The Law: The DMV enforces driving requirements and issues suspensions, based on a point system, when a driver amasses too many moving violations.

How It's Working: When a tour bus driver reaches the maximum allowable points--six in one year, eight in two years or ten in three years--the DMV notifies the driver, but not his employer. The department cannot keep track of violations if a driver has more than one license or licenses listed under different names.

Agency: California Highway Patrol (CHP)

The Law: The CHP conducts safety inspections of tour buses operating in California.

How It's Working: The CHP annually inspect only about 10% of the estimated 30,000 tour buses operating in the state.

THE UNITED STATES GOVERNMENT

Agency: Interstate Commerce Commission (ICC)

The Law: The ICC can suspend a tour bus company's permit if the company fails to meet minimum insurance and safety requirements.

How It's Working: Despite broad powers to suspend or revoke the operating permits of interstate carriers deemed unsafe, ICC officials admit the power is rarely, if ever exercised.

Agency: Department of Transportation (DOT)

The Law: DOT has set more than 2,000 federal "Motor Carrier Safety Regulations" covering everything from accident reporting to maintenance of windshield wipers.

How It's Working: Only a small percentage of the 4,000 tour bus operators are "audited" each year.

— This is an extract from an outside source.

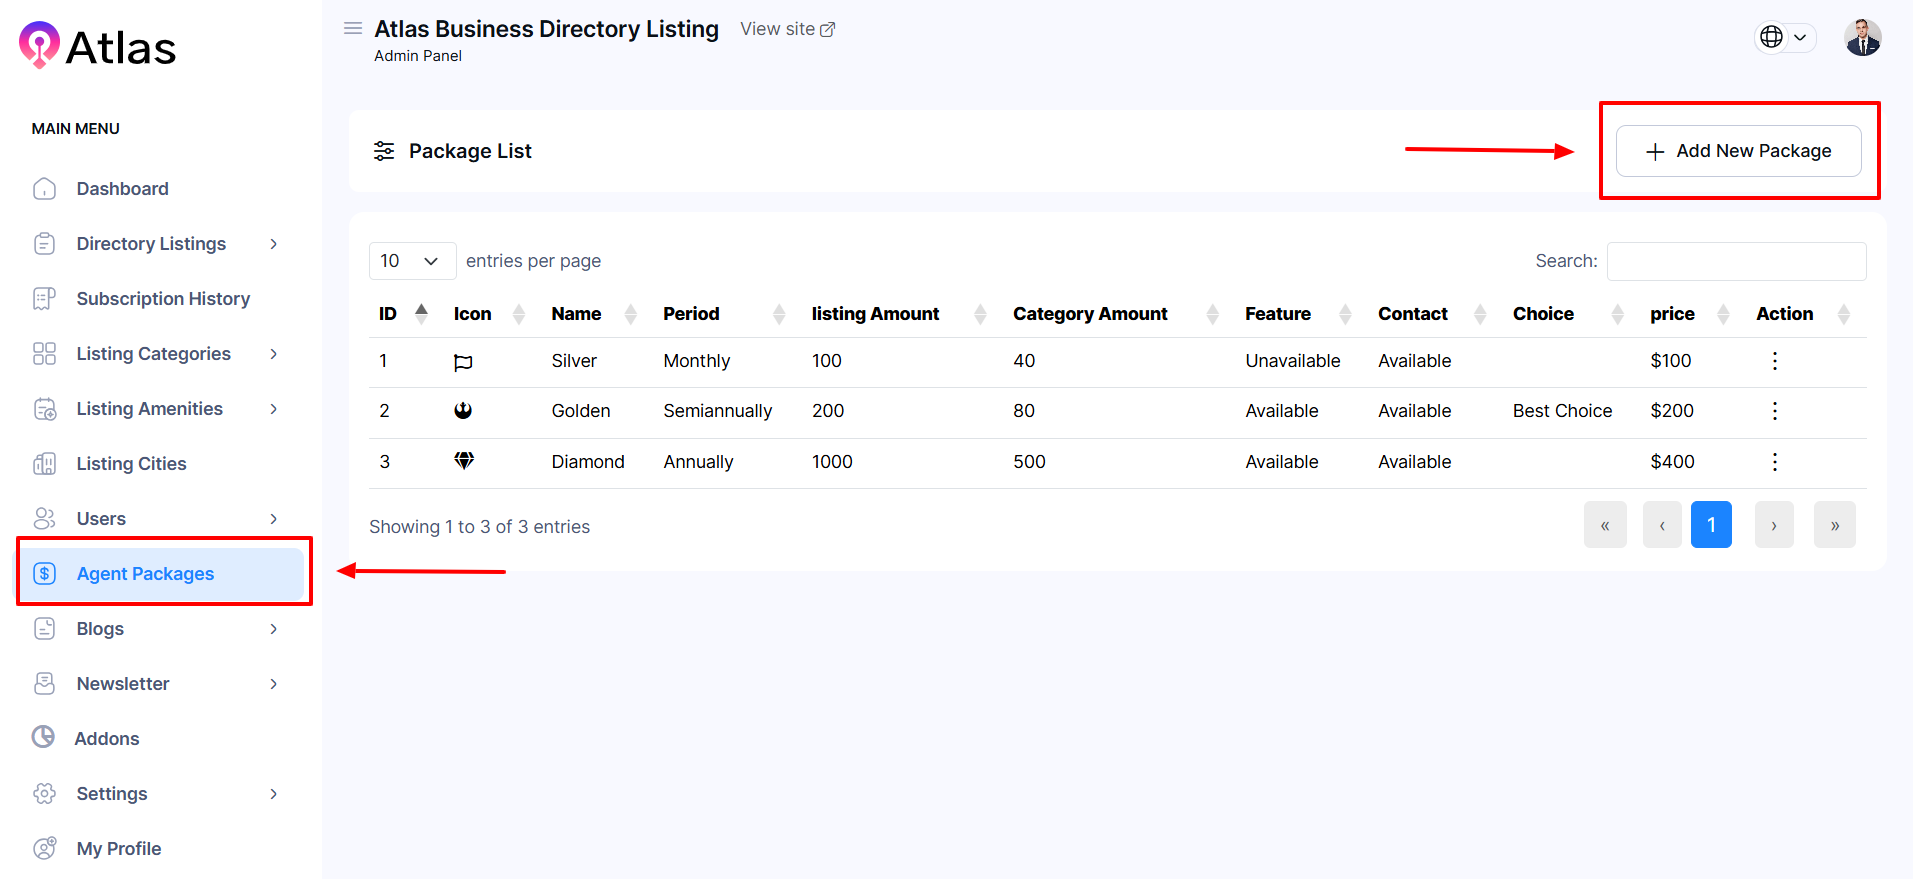This screenshot has width=1913, height=879.
Task: Open action menu for Silver package
Action: tap(1774, 361)

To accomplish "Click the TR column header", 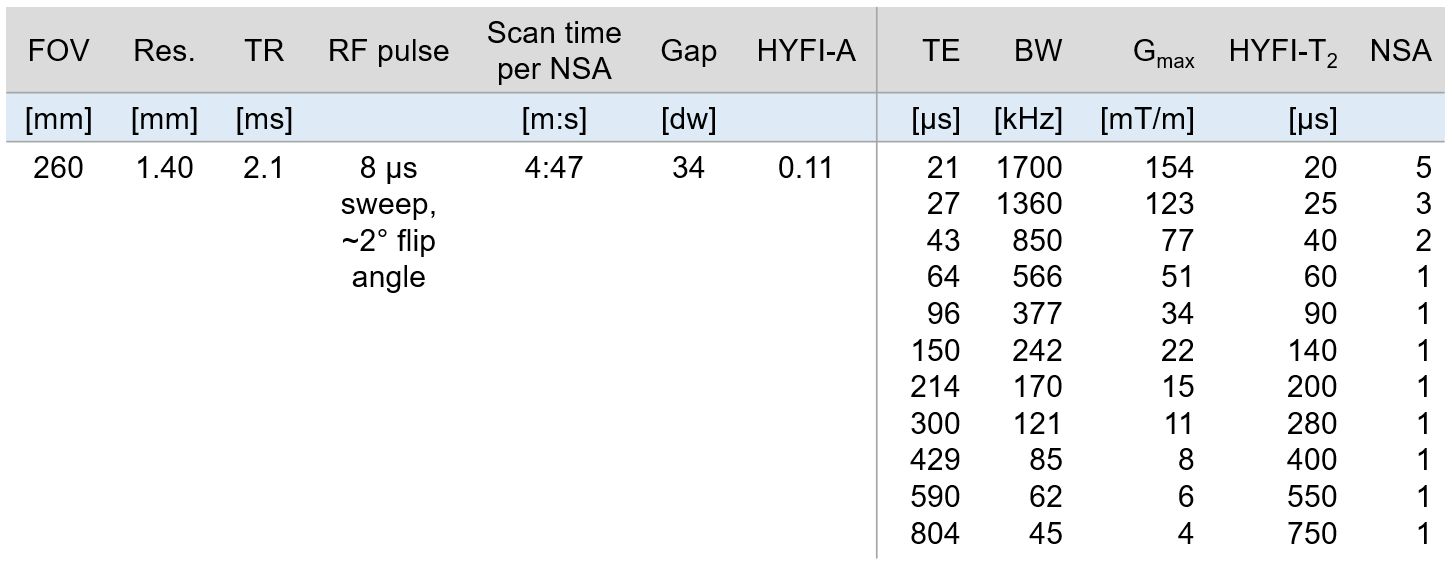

While it has the authority to revoke ICC licenses, it has not done so in 20 years.

For the Record Los Angeles Times Tuesday June 24, 1986 Home Edition Part 1 Page 2 Column 1 Metro Desk 2 inches; 53 words Type of Material: Correction An article on the charter bus industry in Monday's editions of The Times contained incorrect figures provided by the U.S. Department of Transportation on the number of accidents involving tour buses between 1980 and 1984. The correct figures for bus accidents involving $2,000 or more in property damage, bodily injuries or fatalities are 699 in 1984, 711 in 1983 and 855 in 1982.